Politica
La politica delle Ong? Cambiare la società
Il past president di Cesvi reagisce alla provocazione di Marco De Ponte, segretario generale di Action Aid, lanciata sulle pagine di VITA di settembre con l’articolo dal titolo “Care ONG, è ora di fare politica”. «Mi pare proprio che gli obiettivi debbano essere: accrescere l’impatto, la sostenibilità, la partecipazione e l’integrità dei nostri progetti di cooperazione»
“Care ONG, è ora di fare politica”, l’editoriale di Marco De Ponte del bookazine di Vita di Settembre, fa una proposta intrigante, sostenuta da tante verità, che chiama le ONG a reagire al clima di rassegnazione.
Forse, come il Cesvi, sono anch’io «intrappolato nella logica della crescita», ma non riesco a vedere nelle basi associative delle nostre ONG tutta questa rappresentatività della società civile che ci darebbe titolo a farne le veci, come Marco stesso ammette.
O forse anch’io, come la mia organizzazione, «ho pura del conflitto sociale». Ma come non averne visto che oggi i peggiori nemici dello sviluppo – prima ancora della fame e delle malattie – sono proprio l’instabilità politica e i conflitti?
È vero: la nostra sfida “politica” – oltre che all’instabilità e alla guerra – è indirizzata alla povertà e alle «diseguaglianze prodotte dal capitalismo finanziarizzato». In questo senso è vero che «facciamo politica». Ma politica la facciamo anche in ogni altro programma di sviluppo come in ogni attività di advocacy (in cui le nostre organizzazioni sono spesso impegnate, anche insieme, in Italia).
Marco precisa che «fare politica» non significa sostituire i partiti che continueranno a «rappresentarci nelle istituzioni». Questo mi solleva per parecchi motivi. Il più importante è che la nostra società ha bisogno di essere rappresentata da organizzazioni con finalità e modalità diverse, in grado di coglierne e governarne la complessità.

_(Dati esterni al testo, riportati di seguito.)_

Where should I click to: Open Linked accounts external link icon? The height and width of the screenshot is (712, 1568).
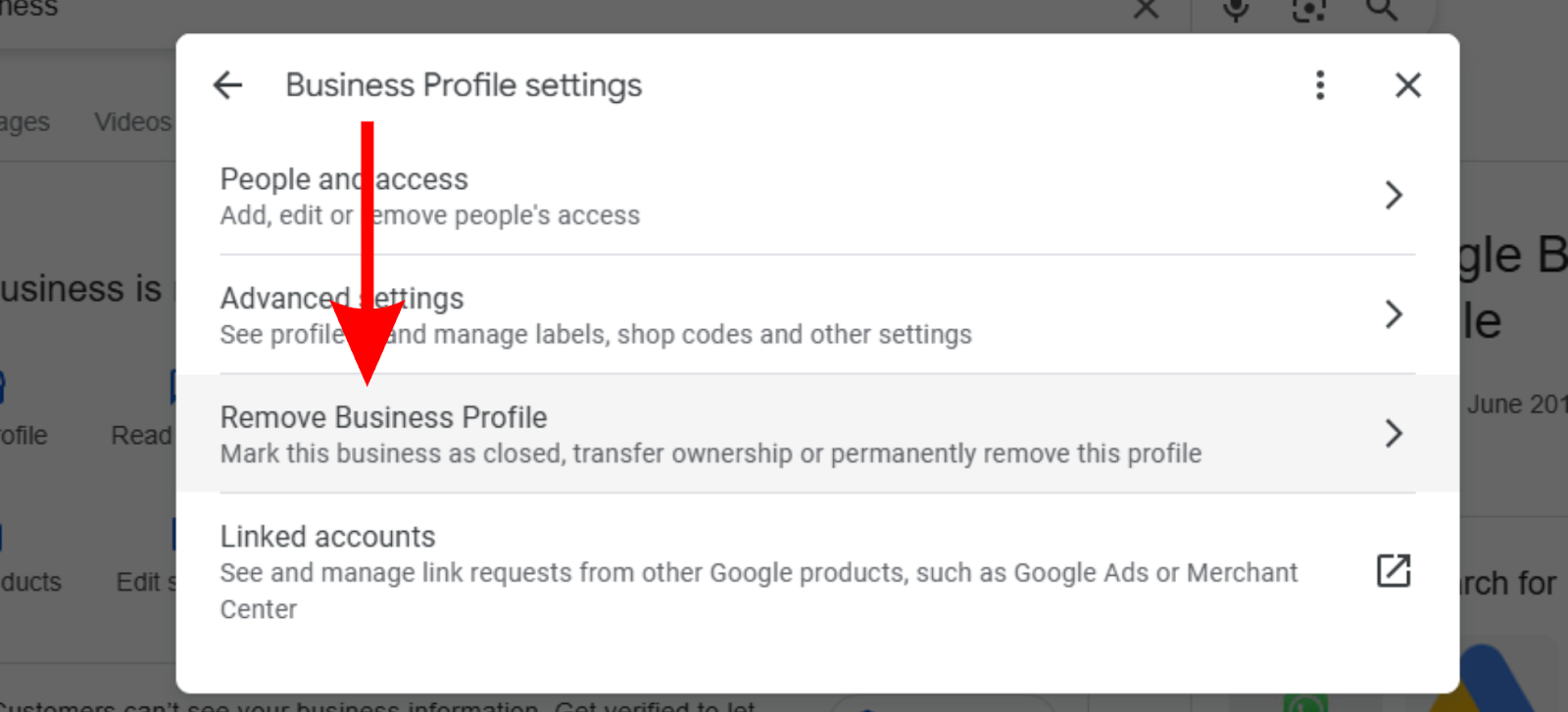point(1394,571)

Inoltre, siamo certi che le nostre ONG siano immuni dai vizi dei partiti? Solo oggi le organizzazioni sociali italiane stanno faticosamente uscendo dal nefasto “collateralismo” nei confronti della politica. Perciò mi inquieta un appello all’impegno politico. Faccio infine notare che proprio questi partiti parolai e incapaci di generare un qualsiasi cambiamento ci hanno fatto a pezzi in una sola stagione: abbiamo avuto per decenni la stessa reputazione del Pontefice, ma è bastato che interferissimo con la fruttuosa retorica della paura dei migranti per finire screditati da un paio di rozzi politici.
Ma se la paura non può essere una buona ragione per farsi da parte, in cosa consiste «fare politica» per le ONG? L’editoriale di Marco fa cenno a obiettivi come «frenare la dinamica autoritaria»; «redistribuzione»; «resilienza»; «diritti»; «organizzazione»; «capitale intellettuale»… Ma non è già ciò su cui lavoriamo? O almeno ciò che dovremmo realizzare con i programmi di cooperazione e sviluppo? Semmai è che facciamo troppo aiuto assistenziale d’emergenza, o come lo definisce Marco «transito di donazioni». Semmai è che i nostri progetti di cooperazione allo sviluppo sono insufficienti, occasionali, scoordinati e con orizzonti temporali, territoriali e settoriali troppo limitati. Lo stesso editoriale auspica che «…si usino i progetti per dare concretezza a una prospettiva trasformativa chiara e mai nascosta».
In conclusione, mi pare proprio che gli obiettivi debbano essere: accrescere l’impatto, la sostenibilità, la partecipazione e l’integrità dei nostri progetti di cooperazione. Per questo le ONG devono crescere e svilupparsi. E smettere di raccontare che raccogliamo fondi per un singolo bambino mentre vogliamo cimentarci in progetti di cambiamento della società.
E se vogliamo definire tutto ciò «fare politica» perché “suona bene” non mi sottraggo.